Students make toothy find
MASTODON TOOTH -- Pat Ross, left, science professor from Southwestern College, holds fossilized teeth of a prehistoric mastodon, Tuesday afternoon on E. Radio Lane, near the spot where the fossil was found by Andy Robins, right, and Ventzen Marr, second from right. Looking on is Adam Maloney, the freshmen boys’ teacher. (Donita Clausen/Traveler)
By Courier Staff
Arkansas City freshmen students Ventzen Marr and Andy Robins knew they found something unusual Sunday as they walked along the edge of North Pond near the dead end of E. Radio Lane.
They spotted what looked like a large rock formed like several sharp teeth.
They took their larger-than-a-handful find to the high school the next day and showed it to their teachers, Adam Maloney and Cindy Meeks.
“Cindy and I both thought right away it looked like teeth, so we took it to the biology department, and the teachers there confirmed it was definitely teeth, but they weren’t sure what kind,” Maloney said.
So they showed it a Southwestern College professor, who concluded the find was the teeth of a mastodon, a huge extinct mammal that was about the size of a modern-day elephant. Mastodons roamed Kansas between 10,000 and 70,000 years ago.
Pat Ross, who heads the division of science and math at Southwestern, said mastodons can be distinguished from mammoths, another extinct mammal, by what they ate.
The mammoth ate grass, but the mastodon chewed on shrubs and wood bark. “A mastodon tooth is very distinct and different from a mammoth tooth, which has a flat surface for grinding up grasses,” Ross said.
The professor met the boys and Maloney Tuesday afternoon near the pond on E. Radio Lane. He said he was pleased that the pair had not cleaned up the fossilized teeth they had found. Embedded in the teeth were chunks of bone that probably were from the same animal. One bone looked like it might have been from the skull.
The boys had little to say about how they found the teeth.
“We were just walking by, and it was was just setting there,” Marr said.
Robins added that he and his classmate were walking along the perimeter of the pond when they spotted the teeth. But they had trouble showing Ross the exact spot where they found it.
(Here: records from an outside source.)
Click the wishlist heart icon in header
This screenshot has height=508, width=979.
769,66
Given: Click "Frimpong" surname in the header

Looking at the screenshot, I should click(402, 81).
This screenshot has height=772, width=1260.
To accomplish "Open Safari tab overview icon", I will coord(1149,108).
Ross dug earth samples from several spots along the pond bank.
“We’re finding it tough to pinpoint the spot,” Ross said. “These guys found it along the shore line with their eagle eyes, but how did it get there?”
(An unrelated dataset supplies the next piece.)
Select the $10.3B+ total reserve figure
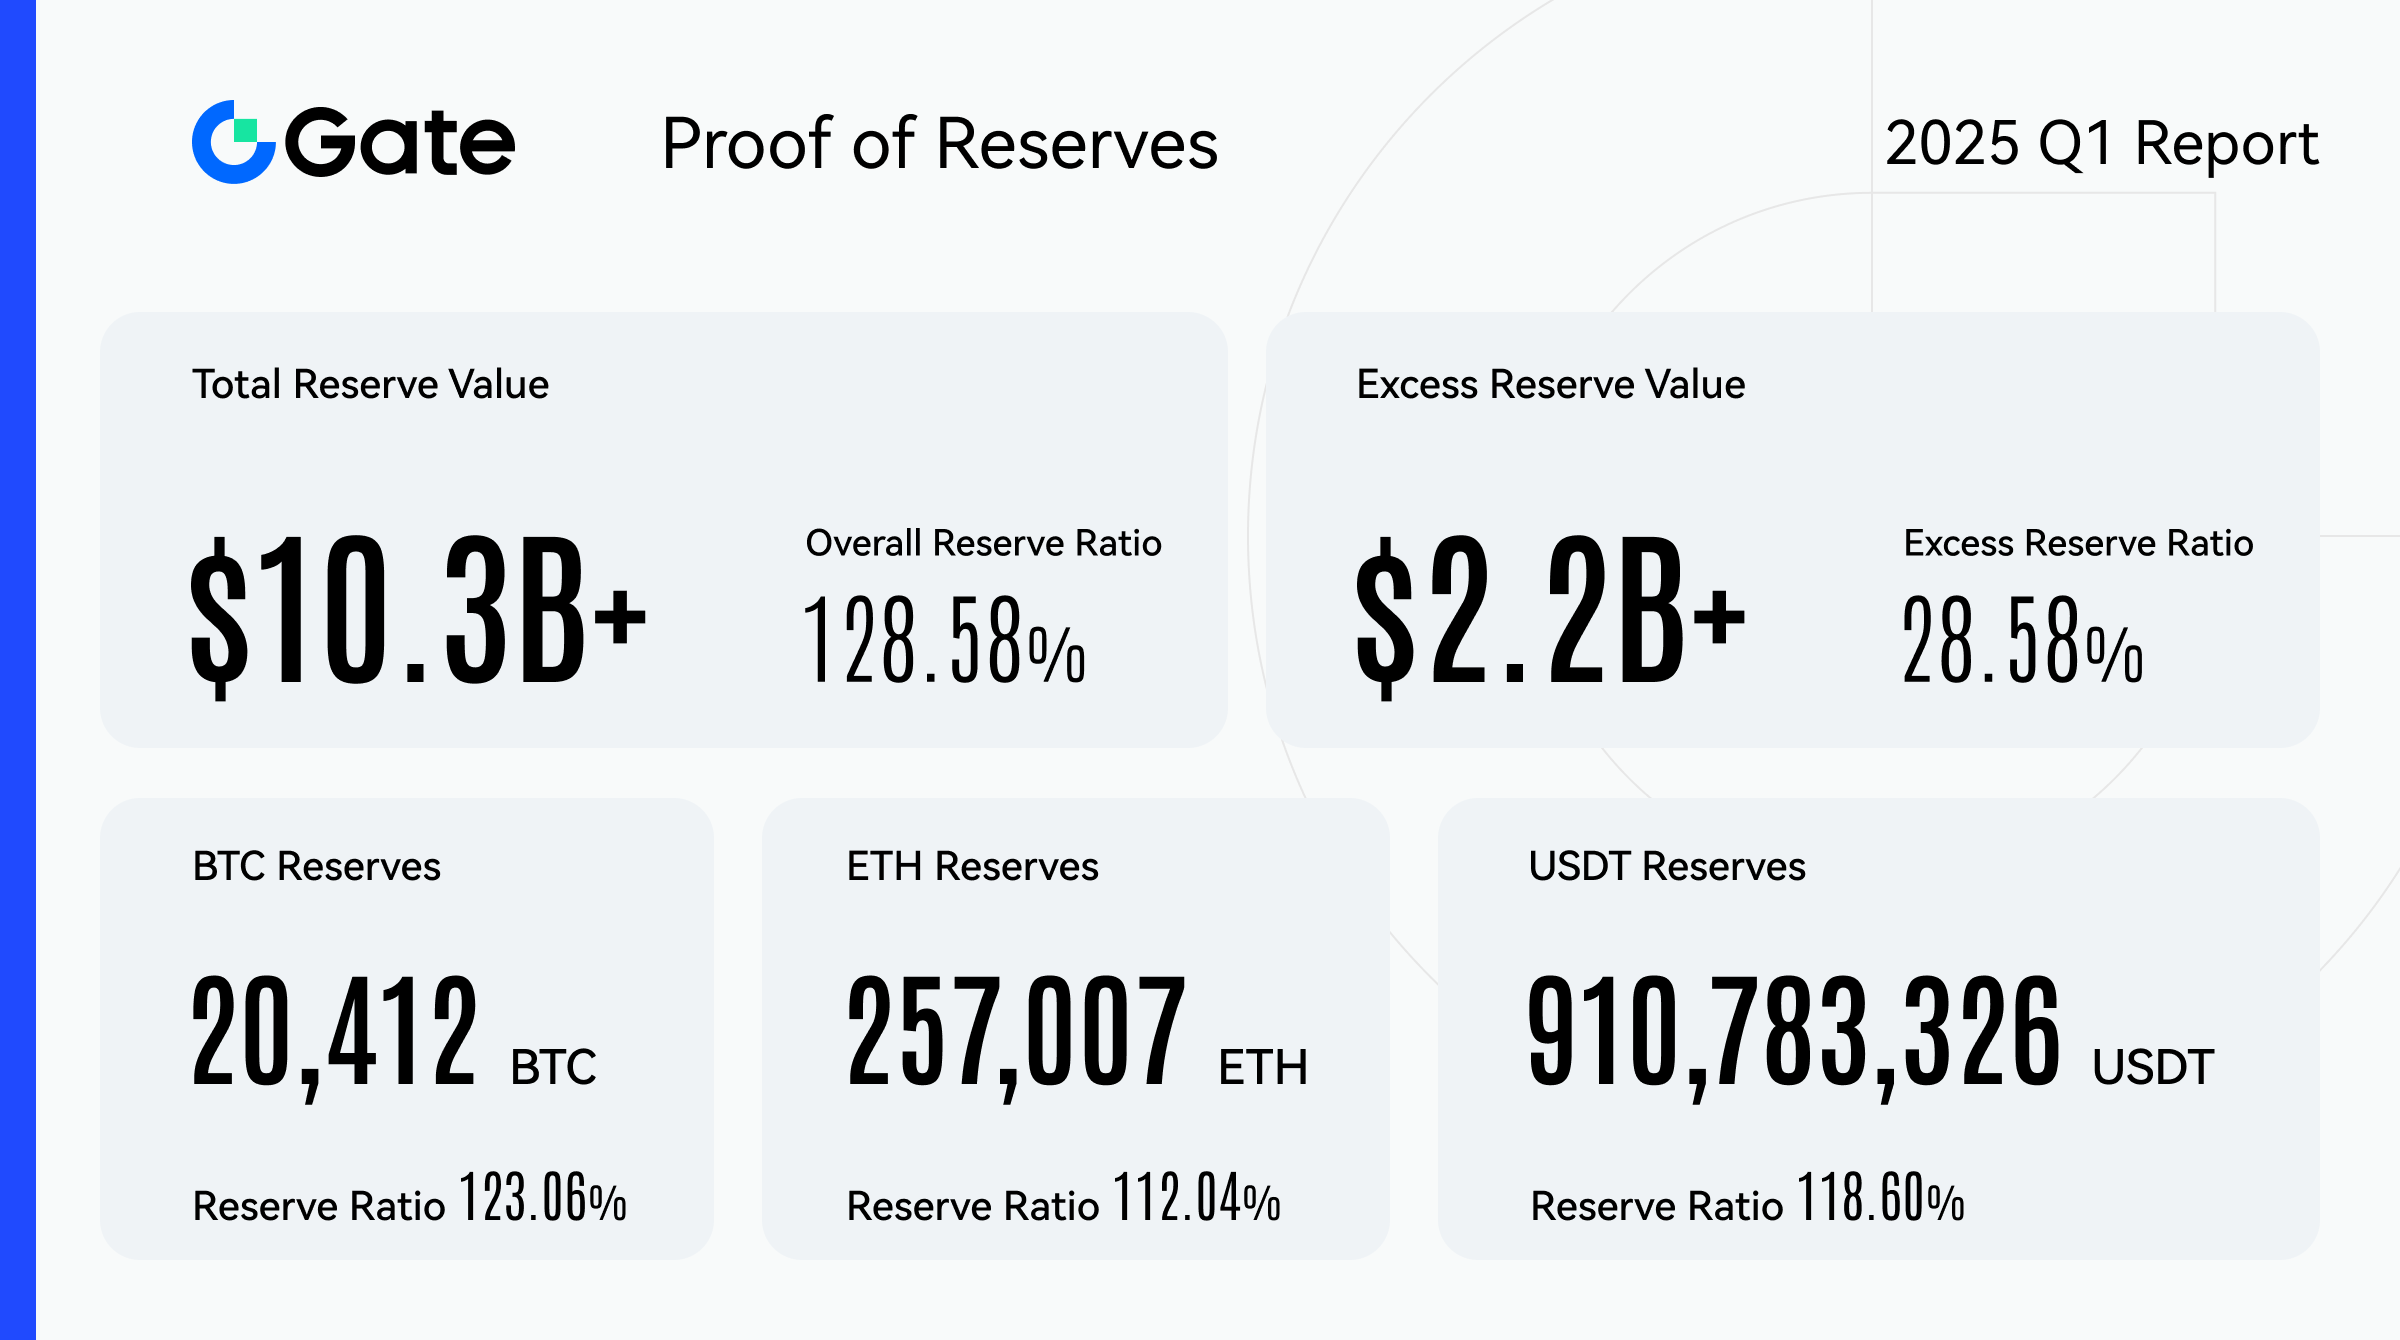 pyautogui.click(x=418, y=611)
Ross speculated that the recent rain shook the fossilized teeth loose from the bank.
“One hundred million years ago Kansas was an ocean,” he said “The main fossils we find in Cowley County are invertebrates, soft bodied creatures.”
Finding remans of mammoths and mastodons is less common, he added.
“I think the chances of finding more of this specimen here are high,” he said. “But the chances of finding the whole skeleton (are) remote.”
A volunteer coordinator of vertebrate paleontology at the KU Natural History Museum said Wednesday mastodon finds are rarer than finds of mammoth remains.
“Kansas was an open grassy area toward the end of the Pleistocene, or Ice Age,” said Kenny Bader, the volunteer coordinator. “About 90 percent of the elephants here were probably mammoths, and the others were mastodons. Mastodons were browsers that lived in forests and ate tree bark.”
Maloney said during the hike to the pond that he was pleased his students were getting a hands-on educational experience.
“A teaching opportunity like this doesn’t come along every day,” he said. “It’s something else for these kids to see the practical side to education instead of reading a textbook. This is what science is all about.”
The boys said they would return to the area to try to find more of the prehistoric animal.
Their find is not the first of its kind in Arkansas City. On July 12, 1929, The Traveler reported that a “huge prehistoric being” was unearthed on a farm south of Arkansas City. Professor H.T. Martin of the University of Kansas and three students examined the dig, and discovered it to be an elephant.
“The discovery tempts the imagination to go back to a day when Arkansas City was in a tropical or semi-tropical jungle and great tusked brutes charged and trumpeted through the underbrush and the heavy prairie grasses,” the article states.